World geography is the study of Earth's places, features, people, and patterns. It helps students understand where continents, oceans, countries, and major landforms are located. Geography matters because location affects climate, resources, culture, trade, and how people live.
A strong mental map of the world makes history, current events, and environmental issues easier to understand.
Geographers use maps, globes, coordinates, scale, symbols, and direction to describe Earth accurately. Physical geography focuses on natural features such as mountains, rivers, deserts, oceans, and climate zones. Human geography focuses on people, cities, languages, borders, migration, and economic activity.
By combining both, students can explain how the natural world and human societies shape each other.
Key Facts
- Earth has 7 continents: Africa, Antarctica, Asia, Australia, Europe, North America, and South America.
- Earth has 5 major oceans: Pacific, Atlantic, Indian, Southern, and Arctic.

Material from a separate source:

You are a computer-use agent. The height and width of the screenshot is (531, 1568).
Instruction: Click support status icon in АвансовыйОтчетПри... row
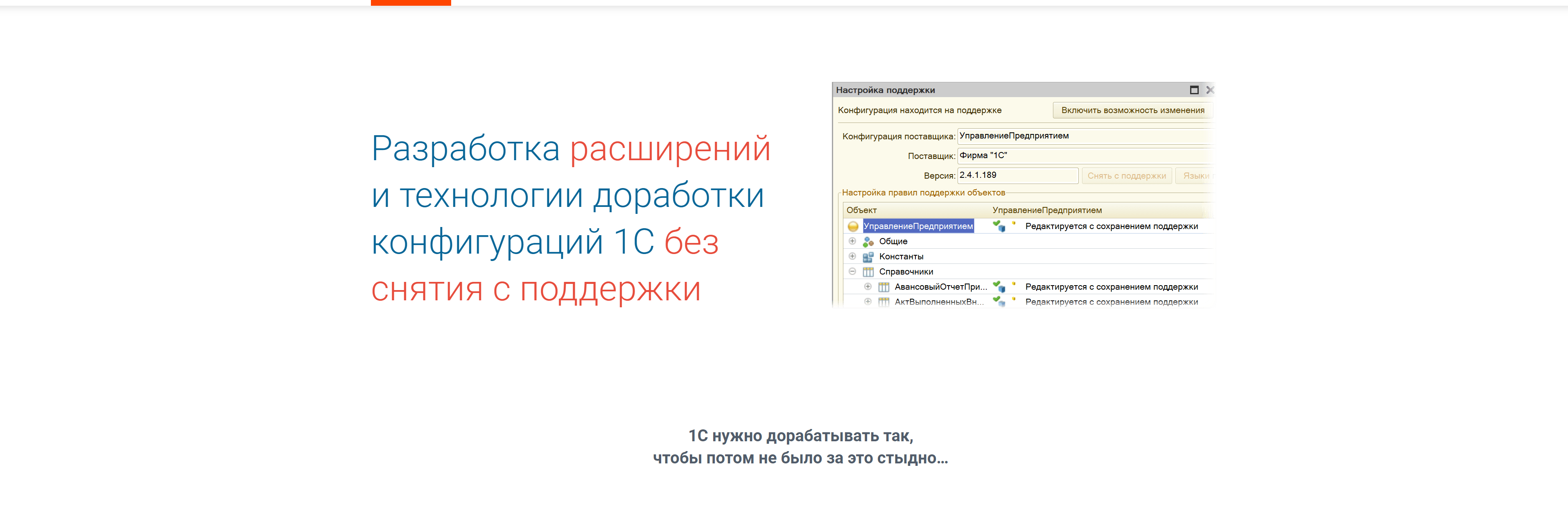pyautogui.click(x=999, y=286)
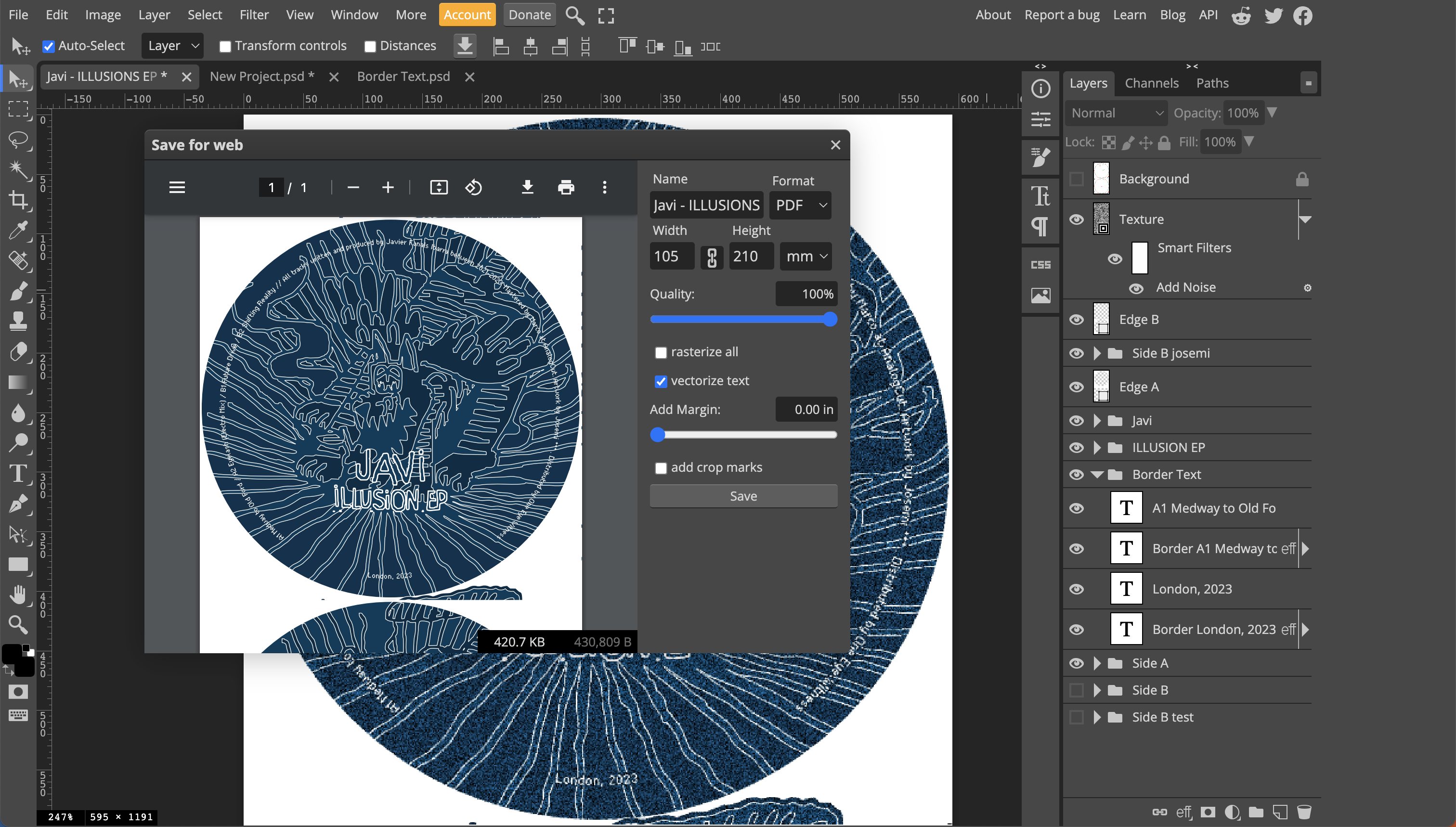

- Latitude lines run east to west and measure distance north or south of the Equator.
- Longitude lines run north to south and measure distance east or west of the Prime Meridian.
- Map scale formula: real distance = map distance × scale factor.
- Physical geography studies natural features, while human geography studies people, places, and human-made patterns.
Vocabulary
- Continent
- A continent is one of Earth's largest land areas, such as Africa, Asia, or South America.
- Ocean
- An ocean is a very large body of salt water that covers much of Earth's surface.
- Latitude
- Latitude is a measure of how far a place is north or south of the Equator.
- Longitude
- Longitude is a measure of how far a place is east or west of the Prime Meridian.
- Map Scale
- A map scale shows how distance on a map compares to real distance on Earth.
Common Mistakes to Avoid
- Confusing continents with countries is wrong because continents are huge land regions, while countries are political areas with governments and borders.
- Reading latitude and longitude in the wrong order is wrong because coordinates are usually written as latitude first, then longitude.
- Ignoring the map scale is wrong because distances on a map are reduced and cannot be measured as real distances without conversion.
- Thinking physical and human geography are separate in real life is wrong because natural features often affect where people live, travel, farm, and build cities.
Practice Questions
- 1 A map scale says 1 centimeter = 200 kilometers. If two cities are 4.5 centimeters apart on the map, how far apart are they in real life?
- 2 A classroom globe shows the Equator as 40 centimeters around. If a student marks a point 10 centimeters east along the Equator from 0 degrees longitude, what fraction of the full circle has the student traveled?
- 3 Explain how a mountain range could affect human geography, including settlement, transportation, and culture.